ST. PETERSBURG — Under threatening skies, more than two dozen Roser Park residents walked and talked and talked some more about the controversial trail planned for their historic neighborhood.
There were opinions aplenty. But as residents trekked along the proposed path with views of homes perched atop surprising bluffs and wending its way amid oaks, a sense of accord seemed to be building.
It's not that everyone was in agreement, but those most against the project were beginning to believe their concerns were being heard.
Opponents of the $2.5 million pedestrian and bicycle trail say it will ruin their majestic tree canopy, be an ecological disaster and increase crime in their quiet enclave. They're also disturbed about the broad concrete path that would slice through their small, lineal park.
"It is very clear that the design as it is, is not popular," council member Karl Nurse said as neighbors gathered last Saturday.
Residents had staked out the most worrisome sections of the route in preparation for the walking meeting with Nurse, Mike Dove, administrator of neighborhood affairs, and Cheryl Stacks, the city's bicycle and pedestrian coordinator.
"We were out there for three hours. It was a very healthy discussion," Dove said. "What I heard them say is, instead of going back and forth on this, let's work out the different suggestions. Ideally, we'll come out with some compromise and at that time we will go back to the engineers. From my perspective, we're starting with a new trail."
Sharon Ewe, who has lived in the neighborhood with her husband, Jeff Strickrott, for four years, is leading the charge to make adjustments to the project.
"I am hoping for a bike trail that is sensible and fits the nature and character of our unique little park," Ewe said.
She hopes last Saturday's al fresco meeting and another planned this weekend will lead to ongoing discussions. She said it's being proposed that a committee of residents work with the city to develop a suitable trail.
One suggestion is to reduce the width of the path through the park. Another is to relocate what would be the second phase of the Booker Creek Trail, beginning at Sixth Avenue S and Dr. Martin Luther King Jr. Street S and ending at 11th Avenue S and Third Street. One idea is to move the trail above the park, closer to Ninth Avenue S.

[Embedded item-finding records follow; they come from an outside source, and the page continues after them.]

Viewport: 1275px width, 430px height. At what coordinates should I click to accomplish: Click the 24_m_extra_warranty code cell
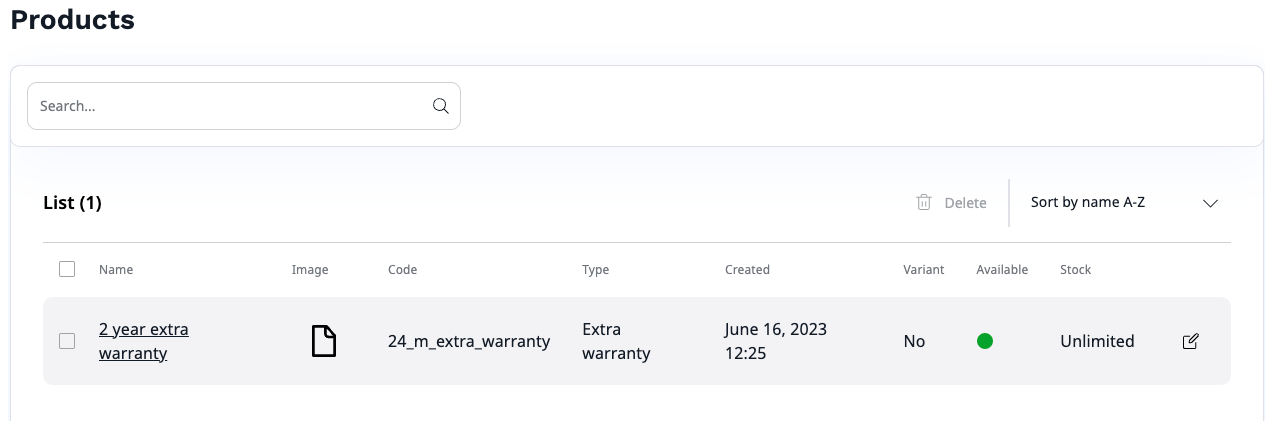coord(469,341)
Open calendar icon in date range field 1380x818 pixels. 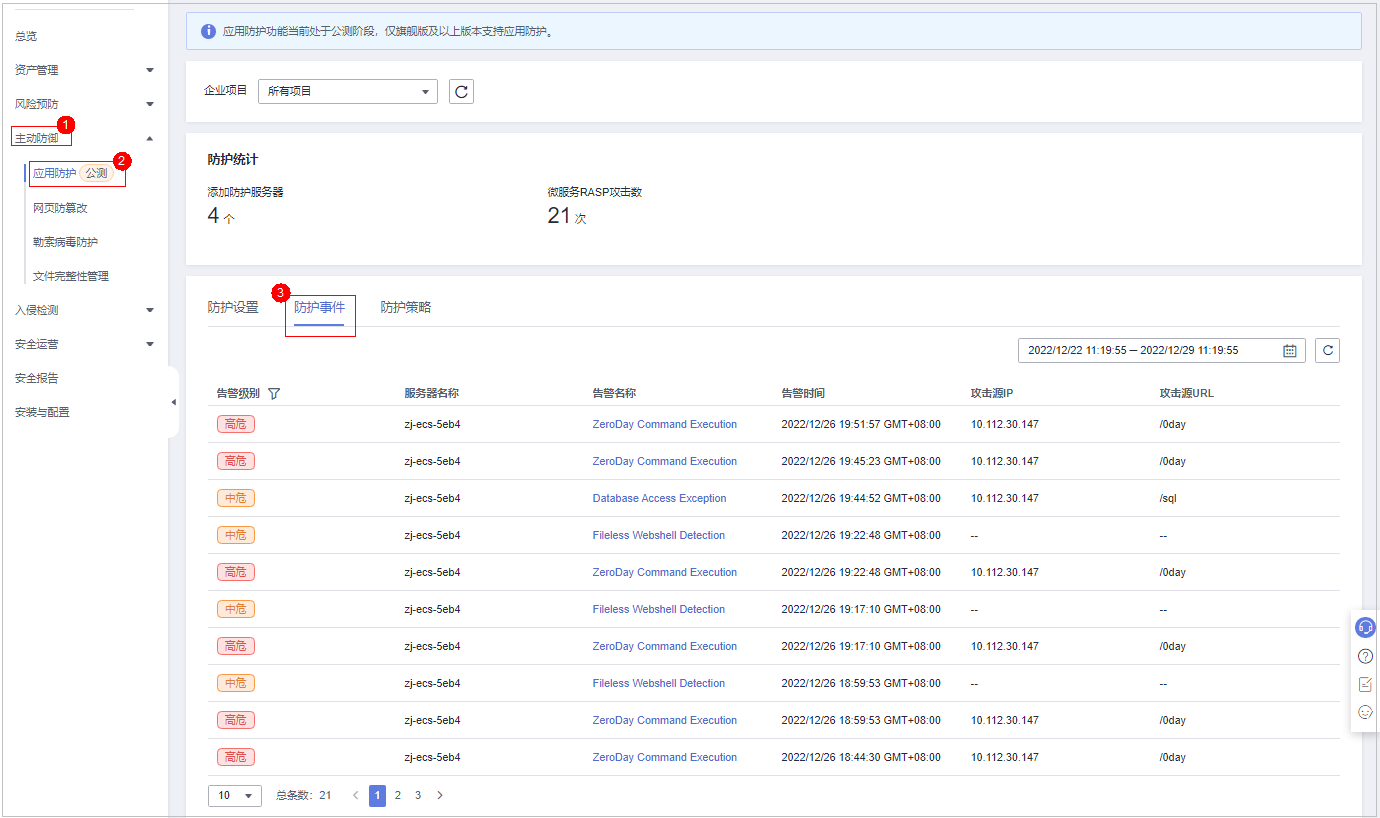pos(1289,351)
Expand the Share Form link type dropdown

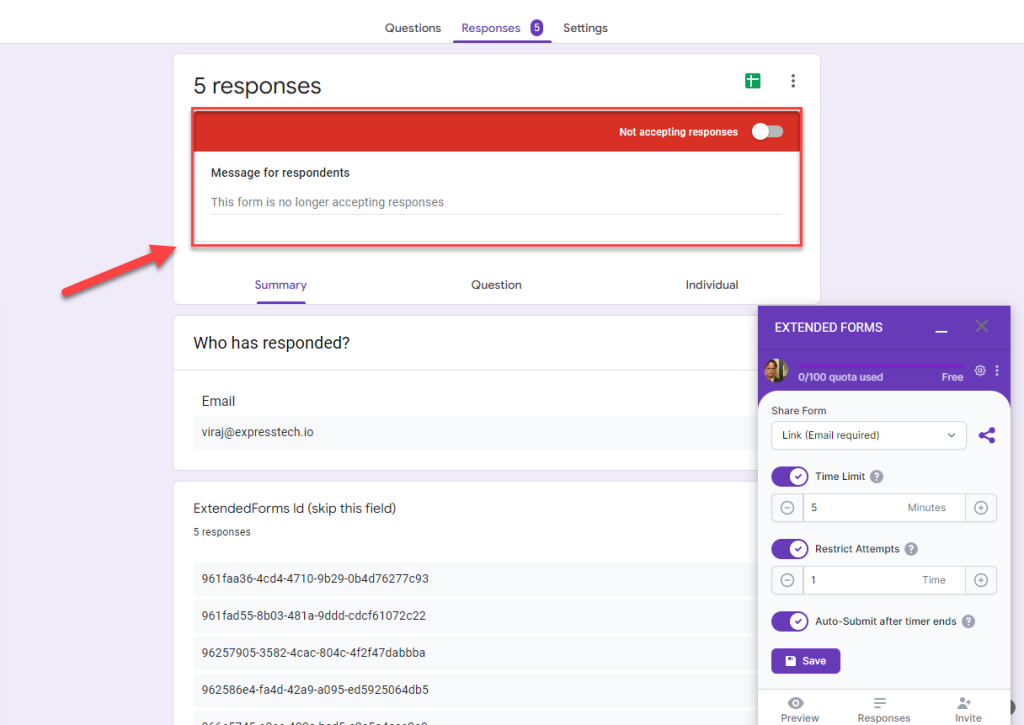click(868, 435)
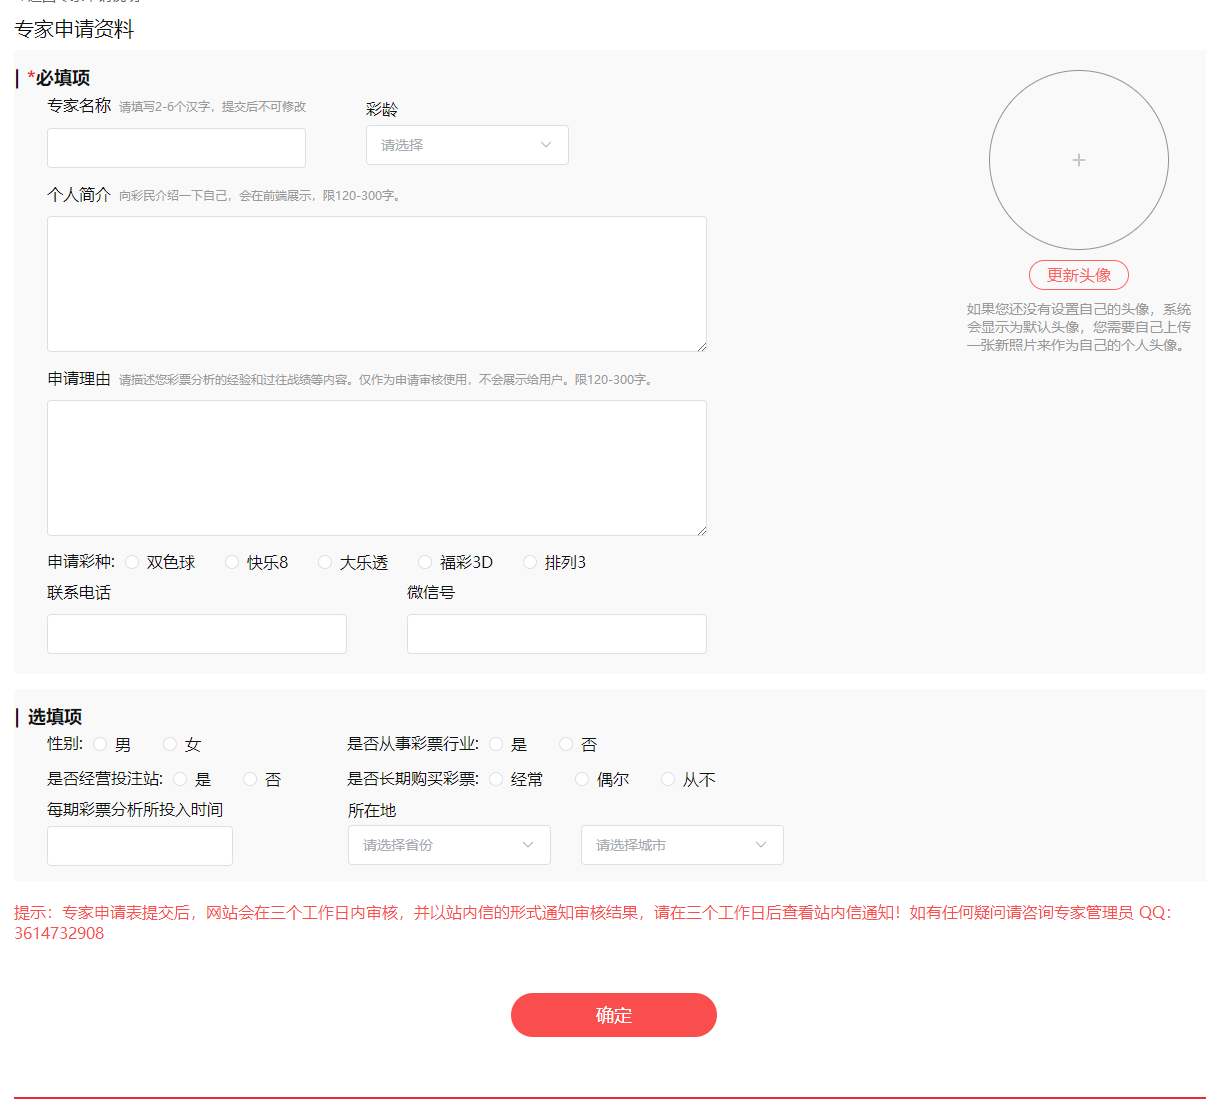Choose 是 for lottery industry question

(496, 744)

Other suggestions include letting a section of the trail run on Roser Park Drive, or even moving it to Bartlett Park, the neighborhood just south of Roser Park.

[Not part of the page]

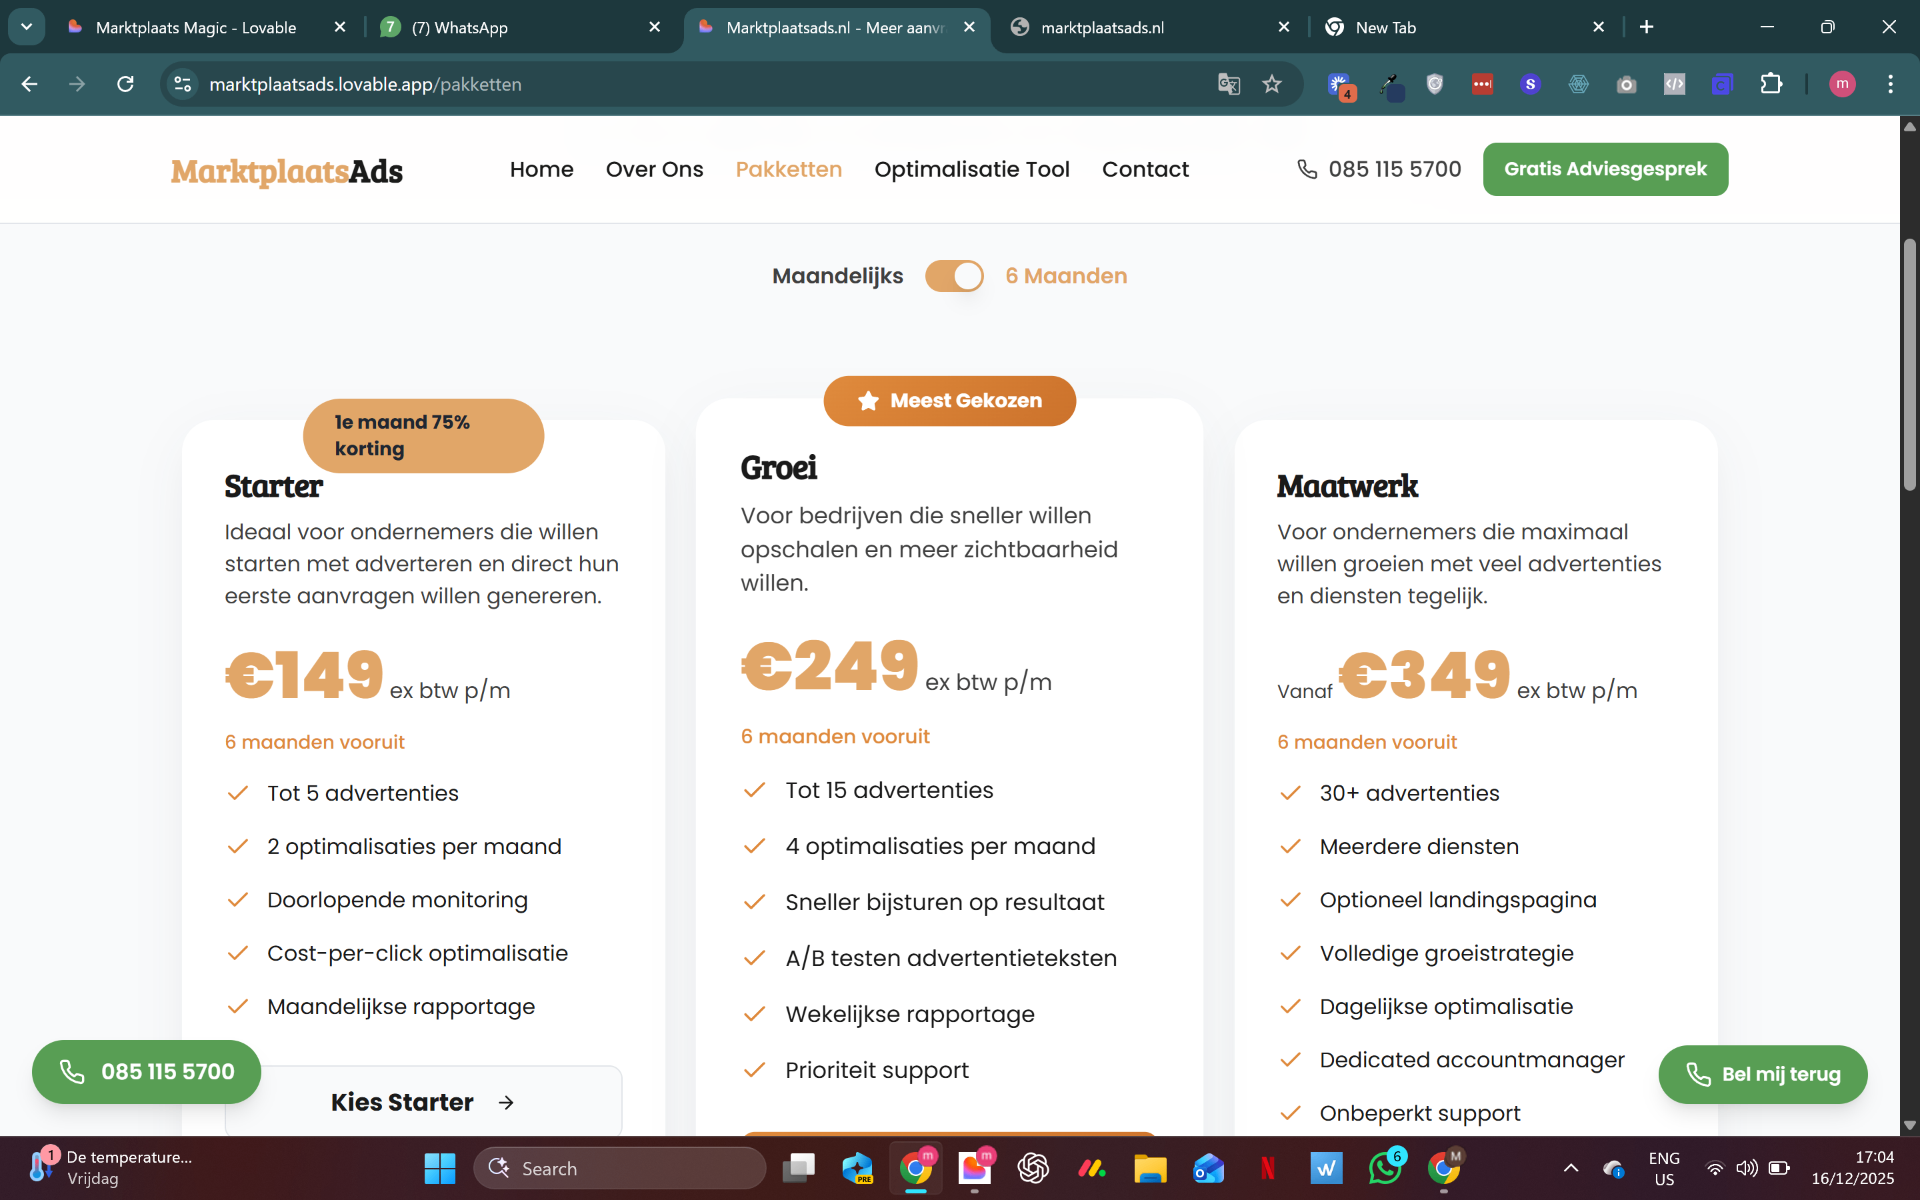The image size is (1920, 1200).
Task: Open the ChatGPT icon in the taskbar
Action: tap(1033, 1168)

Residents like Jesse and Evelyn Oliver would like the trail to skip Roser Park altogether. As it is now, the trail would run a few feet from their home, in a narrow space bounded by Booker Creek.
"I just feel it's a privacy issue for me and my family," Evelyn Oliver said. "We moved here to enjoy the creek and feel like when they put the trail in, that's going to take away from our enjoyment. I feel in my heart that the trail is going to introduce more crime into our neighborhood."
Margie and Charles Senior, who have lived in their Roser Park home for 25 years, also are concerned.
"I just don't know what kind of criminal element it would attract," said Margie Senior, a teacher at Gibbs High School. "I just wonder why would they want to come into a historic neighborhood like that and construct a bike trail and cut down the beautiful trees."
The city has said it would develop a landscape replacement plan.
Not everyone who showed up Saturday is a Roser Park resident. Dan Harvey, founder of Harvey's 4th Street Grill in St. Petersburg, said his interest lay in the fact that he lives on another section of Booker Creek.
For Constance Price, who lives in Driftwood, another picturesque, tucked-away community, it is Roser Park's "dramatic topography" and her concern for the trees "that give Roser Park its distinctive woodland feel."
The day's conciliatory tone even extended to staunch trail supporters. Kai Warren, a former neighborhood president who has promoted the trail, is pleased that the city seems to be considering adaptations to make everyone happy.
"I am hopeful they will be more reasonable," he said of those who have fought the project. "If the city comes up with new plans and shows how we can save some trees and narrow the trail in some ways, I hope some people will come around, but it's hard to know."
Nurse said he doesn't know yet how plausible any of the proposed alternatives will be.
He would support halting the project if a compromise can't be reached.
"I'm not going to jam it down their throat," he said. "Obviously people have a lot of ideas. It sounded to me that depending on what can be done, we could get to a yes."